The most valuable item in the apartment has remained the most celebrated item in Elsheimer’s oeuvre. His Flight into Egypt—now in Munich’s Alte Pinakothek—pictures the holy family making their escape from the wrath of King Herod “by night,” just as the Bible specifies: but by such a night as had never been painted before. Above the woods and lakeland through which Joseph conducts the donkey bearing Mary and little Jesus, vast gulfs of space open out. These skies, occupying over half the panel, are buttoned onto the ground-level world via the full moon’s reflection in the waters; the wisps of cloud that surround that bright disc and the irregular seas (or maria) with which its surface is pitted tie it closer to what’s textured and tangible.

But upward, finer and finer pinpricks of paint—Regulus, the Pleiades, Ursa Major, and Leo, the tiny receding light motes that make up the Milky Way—head out into the dizzily unreachable. When artists had looked upward before this, they seemed to see planets and constellations rotating around the earth on concentric, transparent shells of “crystal”: almost a century before, Albrecht Dürer had mapped the outermost of those spheres when he printed Europe’s first astronomical charts. Elsheimer’s cosmos, however, has become fathomless in depth. Beyond earthly objects, beyond even the stars, the panel posits an oceanic immensity.

On the back of the copper sheet, a faint signature with a date of 1609 seems to have been inscribed by the artist himself. It was in March of the following year that Galileo Galilei published Sidereus Nuncius, a pamphlet of “news about the stars” informed by observation.

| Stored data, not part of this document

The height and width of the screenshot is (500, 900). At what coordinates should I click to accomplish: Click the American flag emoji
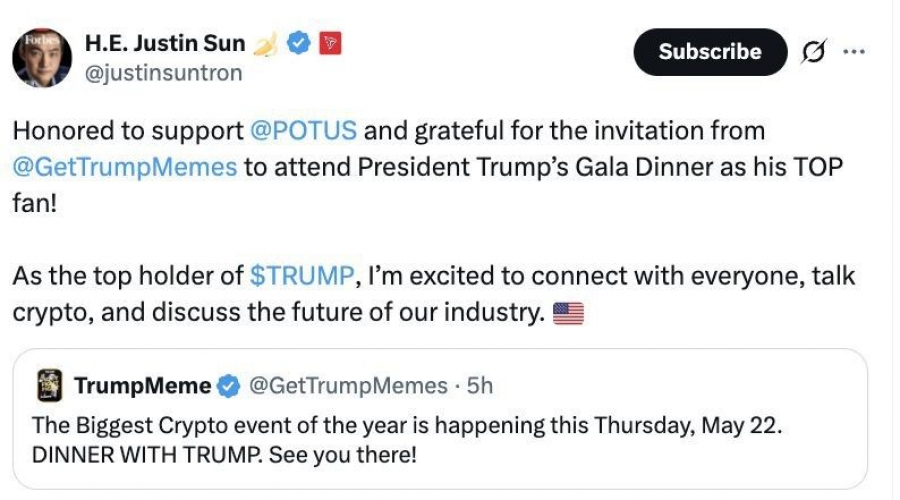tap(568, 313)
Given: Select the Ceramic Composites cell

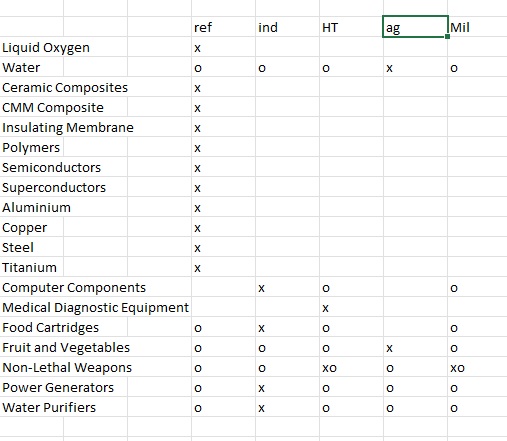Looking at the screenshot, I should [65, 87].
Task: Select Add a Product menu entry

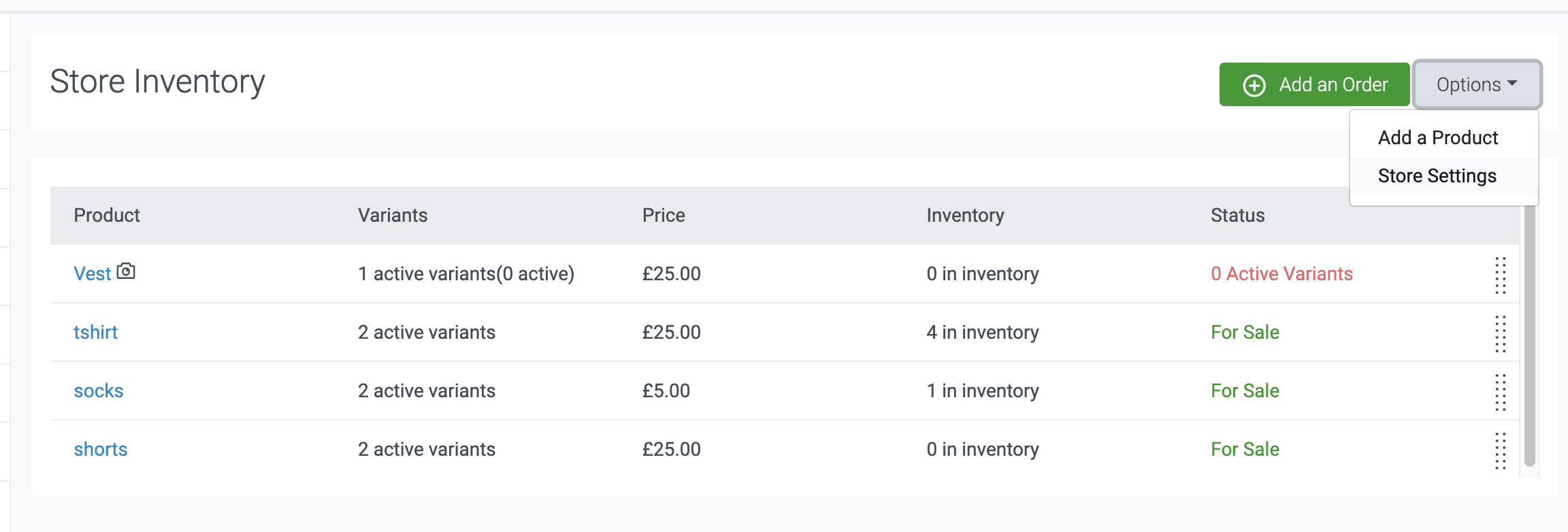Action: [1437, 137]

Readers across Europe were arrested partly by the scientist’s announcement that Jupiter possessed satellites, but also by his characterizations of the moon’s surface as “rough and uneven” and of the Milky Way as “nothing else but a collection of innumerable stars heaped together.” Putting forward these concrete assertions about heavenly bodies, Galileo’s pamphlet formed a decisive step in the great rethink of the universe that had begun when Copernicus issued his heliocentric hypothesis in 1543 and that was effectively completed when Isaac Newton produced a theory of celestial movements in his Principia (1687). An inference about the Flight into Egypt follows, and the plaque in San Lorenzo puts it forward as Elsheimer’s second claim to distinction, alongside his impact on his colleagues: “In 1609 he depicted the starry sky, observing it with one of the first telescopes.”

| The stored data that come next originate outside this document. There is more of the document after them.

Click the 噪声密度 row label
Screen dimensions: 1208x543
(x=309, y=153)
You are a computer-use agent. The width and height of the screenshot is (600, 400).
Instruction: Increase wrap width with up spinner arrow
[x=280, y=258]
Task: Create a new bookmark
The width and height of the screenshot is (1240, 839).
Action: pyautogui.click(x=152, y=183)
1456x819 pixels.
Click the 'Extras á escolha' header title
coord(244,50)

The panel, that is to say, should be saluted as a visual proclamation of the Scientific Revolution. The Flight into Egypt’s relation to new practices of observation seems underlined by a computer simulation published in 2005 by Gerhard Hartl and Christian Sicka: “On 16 June 1609, at around 9.45 PM, we found that the moon and the Milky Way would be in the position shown by Elsheimer.” Is this, then, the fittest setting of the Flight into Egypt—as a witness to humanity’s developing grip on nature and indeed on nature’s “essence”? Can we speak here of the art of painting acting as a doorkeeper to science? The history traced in Natural Light, my new book about Elsheimer, turns out to be not only more convoluted but more vertiginous and haunted.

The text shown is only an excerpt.